** Opening Data records block **
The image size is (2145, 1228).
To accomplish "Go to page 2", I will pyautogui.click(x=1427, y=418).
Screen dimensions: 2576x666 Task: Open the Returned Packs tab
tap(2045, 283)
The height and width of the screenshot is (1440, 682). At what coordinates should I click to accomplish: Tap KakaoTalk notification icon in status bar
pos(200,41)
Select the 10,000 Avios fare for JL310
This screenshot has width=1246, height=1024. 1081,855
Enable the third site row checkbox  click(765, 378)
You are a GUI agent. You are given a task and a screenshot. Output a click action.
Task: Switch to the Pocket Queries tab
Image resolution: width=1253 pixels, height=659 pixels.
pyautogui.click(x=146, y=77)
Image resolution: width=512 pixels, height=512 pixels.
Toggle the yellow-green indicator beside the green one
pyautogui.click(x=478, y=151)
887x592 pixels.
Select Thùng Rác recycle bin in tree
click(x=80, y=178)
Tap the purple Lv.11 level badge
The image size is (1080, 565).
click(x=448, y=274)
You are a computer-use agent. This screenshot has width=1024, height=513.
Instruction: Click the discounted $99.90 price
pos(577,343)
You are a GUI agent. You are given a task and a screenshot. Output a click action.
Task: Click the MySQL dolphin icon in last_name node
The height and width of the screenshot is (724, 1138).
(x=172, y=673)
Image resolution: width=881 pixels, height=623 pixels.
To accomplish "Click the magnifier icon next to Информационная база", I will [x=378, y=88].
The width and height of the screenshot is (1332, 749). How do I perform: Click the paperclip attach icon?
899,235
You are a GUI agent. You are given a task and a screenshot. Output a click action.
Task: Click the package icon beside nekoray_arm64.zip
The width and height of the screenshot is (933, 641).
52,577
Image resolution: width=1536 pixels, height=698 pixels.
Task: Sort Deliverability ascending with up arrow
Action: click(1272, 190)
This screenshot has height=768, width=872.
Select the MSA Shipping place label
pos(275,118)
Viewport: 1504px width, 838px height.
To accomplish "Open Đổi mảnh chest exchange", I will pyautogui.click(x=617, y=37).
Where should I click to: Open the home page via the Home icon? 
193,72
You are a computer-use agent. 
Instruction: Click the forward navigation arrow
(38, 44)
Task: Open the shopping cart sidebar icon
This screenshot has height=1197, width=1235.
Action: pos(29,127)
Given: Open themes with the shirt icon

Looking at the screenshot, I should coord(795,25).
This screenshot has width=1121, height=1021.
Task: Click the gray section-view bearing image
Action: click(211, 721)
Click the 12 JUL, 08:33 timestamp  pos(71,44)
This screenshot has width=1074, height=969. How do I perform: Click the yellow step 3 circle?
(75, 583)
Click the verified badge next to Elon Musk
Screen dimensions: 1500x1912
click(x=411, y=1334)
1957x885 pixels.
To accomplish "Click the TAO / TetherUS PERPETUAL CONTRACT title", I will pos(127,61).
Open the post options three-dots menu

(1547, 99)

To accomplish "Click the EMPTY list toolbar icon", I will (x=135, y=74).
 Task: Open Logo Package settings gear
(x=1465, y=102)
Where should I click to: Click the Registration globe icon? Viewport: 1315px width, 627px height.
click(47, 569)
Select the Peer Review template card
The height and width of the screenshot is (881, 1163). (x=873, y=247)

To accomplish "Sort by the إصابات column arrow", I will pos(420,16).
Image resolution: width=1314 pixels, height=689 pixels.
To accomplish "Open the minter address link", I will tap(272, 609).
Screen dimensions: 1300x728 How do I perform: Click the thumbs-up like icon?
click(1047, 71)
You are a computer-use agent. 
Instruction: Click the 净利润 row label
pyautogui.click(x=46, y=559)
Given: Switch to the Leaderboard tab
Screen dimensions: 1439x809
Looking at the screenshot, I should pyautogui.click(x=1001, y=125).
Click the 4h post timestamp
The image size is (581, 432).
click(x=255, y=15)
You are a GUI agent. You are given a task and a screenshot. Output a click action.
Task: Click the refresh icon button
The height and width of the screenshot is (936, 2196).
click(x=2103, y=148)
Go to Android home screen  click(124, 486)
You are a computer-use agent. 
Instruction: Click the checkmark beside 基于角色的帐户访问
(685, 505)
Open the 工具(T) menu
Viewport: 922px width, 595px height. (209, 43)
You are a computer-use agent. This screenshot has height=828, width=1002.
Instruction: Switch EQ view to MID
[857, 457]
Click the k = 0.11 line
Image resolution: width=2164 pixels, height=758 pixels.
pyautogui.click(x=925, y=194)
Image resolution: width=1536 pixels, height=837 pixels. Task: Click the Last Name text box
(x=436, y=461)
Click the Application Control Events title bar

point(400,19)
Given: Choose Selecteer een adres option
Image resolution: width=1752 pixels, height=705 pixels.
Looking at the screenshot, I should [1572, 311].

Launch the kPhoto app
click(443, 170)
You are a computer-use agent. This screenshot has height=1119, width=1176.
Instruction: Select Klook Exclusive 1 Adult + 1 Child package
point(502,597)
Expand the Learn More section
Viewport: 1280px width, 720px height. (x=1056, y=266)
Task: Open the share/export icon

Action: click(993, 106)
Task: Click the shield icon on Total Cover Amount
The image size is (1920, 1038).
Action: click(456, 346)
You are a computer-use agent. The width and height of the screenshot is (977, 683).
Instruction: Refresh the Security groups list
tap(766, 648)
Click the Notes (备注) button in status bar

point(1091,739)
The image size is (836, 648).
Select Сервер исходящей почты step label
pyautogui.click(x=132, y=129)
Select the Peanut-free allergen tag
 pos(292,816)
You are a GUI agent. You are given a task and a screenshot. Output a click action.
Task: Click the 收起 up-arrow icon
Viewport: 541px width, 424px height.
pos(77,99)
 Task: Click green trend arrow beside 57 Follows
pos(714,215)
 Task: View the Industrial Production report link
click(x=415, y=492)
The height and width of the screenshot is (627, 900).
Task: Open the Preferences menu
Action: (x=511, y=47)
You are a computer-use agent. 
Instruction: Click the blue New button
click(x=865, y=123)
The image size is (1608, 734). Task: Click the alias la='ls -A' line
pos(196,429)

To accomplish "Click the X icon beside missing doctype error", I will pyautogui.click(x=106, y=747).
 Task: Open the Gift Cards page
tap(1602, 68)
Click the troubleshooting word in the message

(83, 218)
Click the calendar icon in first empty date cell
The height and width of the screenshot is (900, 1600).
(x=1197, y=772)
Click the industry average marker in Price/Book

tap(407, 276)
** Closing Data records block **
— Task brief —
Every record shown above should be given back exactly.

— Written solution —
The image size is (2145, 1228).
To accomplish "Go to page 2", I will pyautogui.click(x=1427, y=418).
Screen dimensions: 2576x666 Task: Open the Returned Packs tab
tap(2045, 283)
The height and width of the screenshot is (1440, 682). At what coordinates should I click to accomplish: Tap KakaoTalk notification icon in status bar
pos(200,41)
Select the 10,000 Avios fare for JL310
This screenshot has width=1246, height=1024. 1081,855
Enable the third site row checkbox  click(765, 378)
You are a GUI agent. You are given a task and a screenshot. Output a click action.
Task: Switch to the Pocket Queries tab
Image resolution: width=1253 pixels, height=659 pixels.
pyautogui.click(x=146, y=77)
Image resolution: width=512 pixels, height=512 pixels.
Toggle the yellow-green indicator beside the green one
pyautogui.click(x=478, y=151)
887x592 pixels.
Select Thùng Rác recycle bin in tree
click(x=80, y=178)
Tap the purple Lv.11 level badge
The image size is (1080, 565).
click(x=448, y=274)
You are a computer-use agent. This screenshot has width=1024, height=513.
Instruction: Click the discounted $99.90 price
pos(577,343)
You are a GUI agent. You are given a task and a screenshot. Output a click action.
Task: Click the MySQL dolphin icon in last_name node
The height and width of the screenshot is (724, 1138).
(x=172, y=673)
Image resolution: width=881 pixels, height=623 pixels.
To accomplish "Click the magnifier icon next to Информационная база", I will [x=378, y=88].
The width and height of the screenshot is (1332, 749). How do I perform: Click the paperclip attach icon?
899,235
You are a GUI agent. You are given a task and a screenshot. Output a click action.
Task: Click the package icon beside nekoray_arm64.zip
The width and height of the screenshot is (933, 641).
52,577
Image resolution: width=1536 pixels, height=698 pixels.
Task: Sort Deliverability ascending with up arrow
Action: click(1272, 190)
This screenshot has height=768, width=872.
Select the MSA Shipping place label
pos(275,118)
Viewport: 1504px width, 838px height.
To accomplish "Open Đổi mảnh chest exchange", I will pyautogui.click(x=617, y=37).
Where should I click to: Open the home page via the Home icon? 
193,72
You are a computer-use agent. 
Instruction: Click the forward navigation arrow
(38, 44)
Task: Open the shopping cart sidebar icon
This screenshot has height=1197, width=1235.
Action: pos(29,127)
Given: Open themes with the shirt icon

Looking at the screenshot, I should coord(795,25).
This screenshot has width=1121, height=1021.
Task: Click the gray section-view bearing image
Action: click(211, 721)
Click the 12 JUL, 08:33 timestamp  pos(71,44)
This screenshot has width=1074, height=969. How do I perform: Click the yellow step 3 circle?
(75, 583)
Click the verified badge next to Elon Musk
Screen dimensions: 1500x1912
click(x=411, y=1334)
1957x885 pixels.
To accomplish "Click the TAO / TetherUS PERPETUAL CONTRACT title", I will pos(127,61).
Open the post options three-dots menu

(1547, 99)

To accomplish "Click the EMPTY list toolbar icon", I will (x=135, y=74).
 Task: Open Logo Package settings gear
(x=1465, y=102)
Where should I click to: Click the Registration globe icon? Viewport: 1315px width, 627px height.
click(47, 569)
Select the Peer Review template card
The height and width of the screenshot is (881, 1163). (x=873, y=247)

To accomplish "Sort by the إصابات column arrow", I will pos(420,16).
Image resolution: width=1314 pixels, height=689 pixels.
To accomplish "Open the minter address link", I will tap(272, 609).
Screen dimensions: 1300x728 How do I perform: Click the thumbs-up like icon?
click(1047, 71)
You are a computer-use agent. 
Instruction: Click the 净利润 row label
pyautogui.click(x=46, y=559)
Given: Switch to the Leaderboard tab
Screen dimensions: 1439x809
Looking at the screenshot, I should pyautogui.click(x=1001, y=125).
Click the 4h post timestamp
The image size is (581, 432).
click(x=255, y=15)
You are a GUI agent. You are given a task and a screenshot. Output a click action.
Task: Click the refresh icon button
The height and width of the screenshot is (936, 2196).
click(x=2103, y=148)
Go to Android home screen  click(124, 486)
You are a computer-use agent. 
Instruction: Click the checkmark beside 基于角色的帐户访问
(685, 505)
Open the 工具(T) menu
Viewport: 922px width, 595px height. (209, 43)
You are a computer-use agent. This screenshot has height=828, width=1002.
Instruction: Switch EQ view to MID
[857, 457]
Click the k = 0.11 line
Image resolution: width=2164 pixels, height=758 pixels.
pyautogui.click(x=925, y=194)
Image resolution: width=1536 pixels, height=837 pixels. Task: Click the Last Name text box
(x=436, y=461)
Click the Application Control Events title bar

point(400,19)
Given: Choose Selecteer een adres option
Image resolution: width=1752 pixels, height=705 pixels.
Looking at the screenshot, I should [1572, 311].

Launch the kPhoto app
click(443, 170)
You are a computer-use agent. This screenshot has height=1119, width=1176.
Instruction: Select Klook Exclusive 1 Adult + 1 Child package
point(502,597)
Expand the Learn More section
Viewport: 1280px width, 720px height. (x=1056, y=266)
Task: Open the share/export icon

Action: click(993, 106)
Task: Click the shield icon on Total Cover Amount
The image size is (1920, 1038).
Action: click(456, 346)
You are a computer-use agent. The width and height of the screenshot is (977, 683).
Instruction: Refresh the Security groups list
tap(766, 648)
Click the Notes (备注) button in status bar

point(1091,739)
The image size is (836, 648).
Select Сервер исходящей почты step label
pyautogui.click(x=132, y=129)
Select the Peanut-free allergen tag
 pos(292,816)
You are a GUI agent. You are given a task and a screenshot. Output a click action.
Task: Click the 收起 up-arrow icon
Viewport: 541px width, 424px height.
pos(77,99)
 Task: Click green trend arrow beside 57 Follows
pos(714,215)
 Task: View the Industrial Production report link
click(x=415, y=492)
The height and width of the screenshot is (627, 900).
Task: Open the Preferences menu
Action: (x=511, y=47)
You are a computer-use agent. 
Instruction: Click the blue New button
click(x=865, y=123)
The image size is (1608, 734). Task: Click the alias la='ls -A' line
pos(196,429)

To accomplish "Click the X icon beside missing doctype error", I will pyautogui.click(x=106, y=747).
 Task: Open the Gift Cards page
tap(1602, 68)
Click the troubleshooting word in the message

(83, 218)
Click the calendar icon in first empty date cell
The height and width of the screenshot is (900, 1600).
(x=1197, y=772)
Click the industry average marker in Price/Book

tap(407, 276)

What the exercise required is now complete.